• _Exercise requirements_
Which lines of the material contain the word "Instruction"? Return each of those lines in full.
#### Input data ####
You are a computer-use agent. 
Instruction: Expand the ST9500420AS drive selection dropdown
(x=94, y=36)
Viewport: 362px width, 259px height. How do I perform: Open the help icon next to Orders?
####
#### Input data ####
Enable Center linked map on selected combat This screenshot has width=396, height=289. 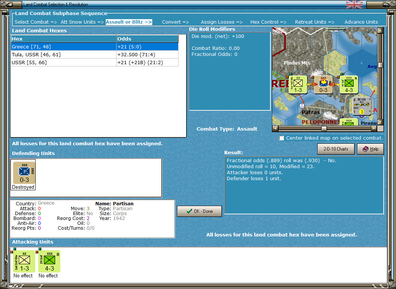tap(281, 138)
####
#### Input data ####
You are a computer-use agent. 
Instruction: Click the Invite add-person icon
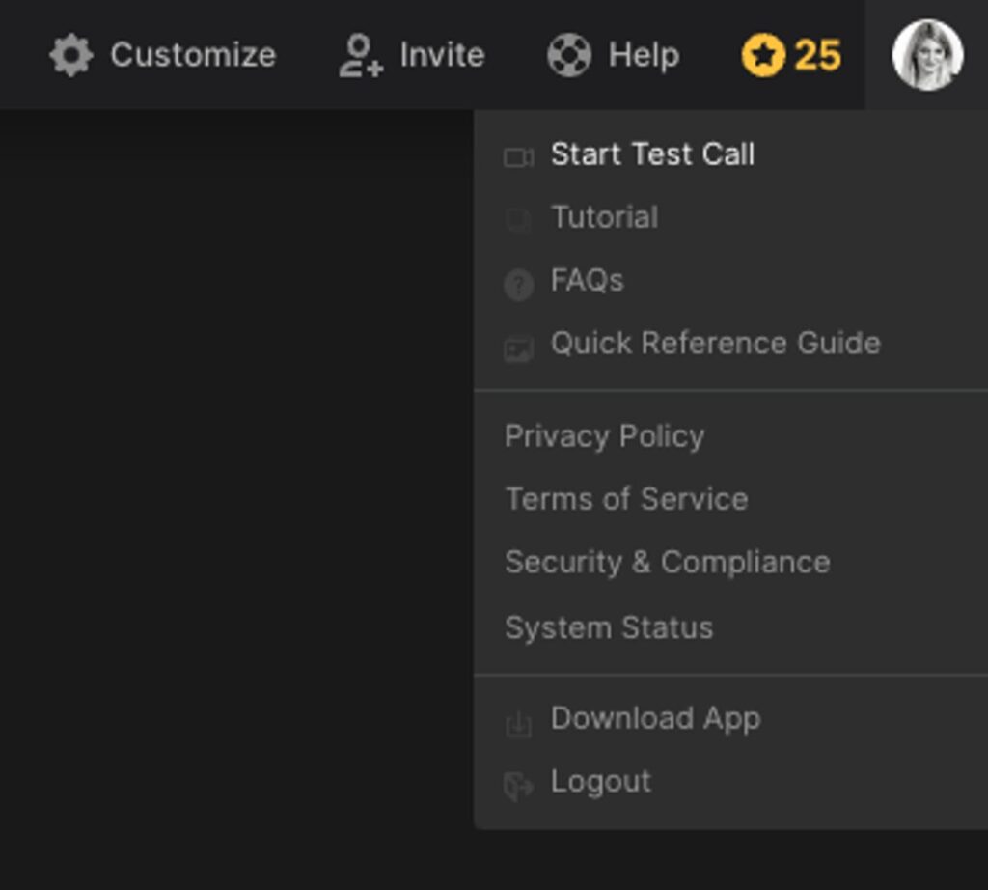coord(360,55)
####
• _Response_
Instruction: Expand the ST9500420AS drive selection dropdown
Instruction: Click the Invite add-person icon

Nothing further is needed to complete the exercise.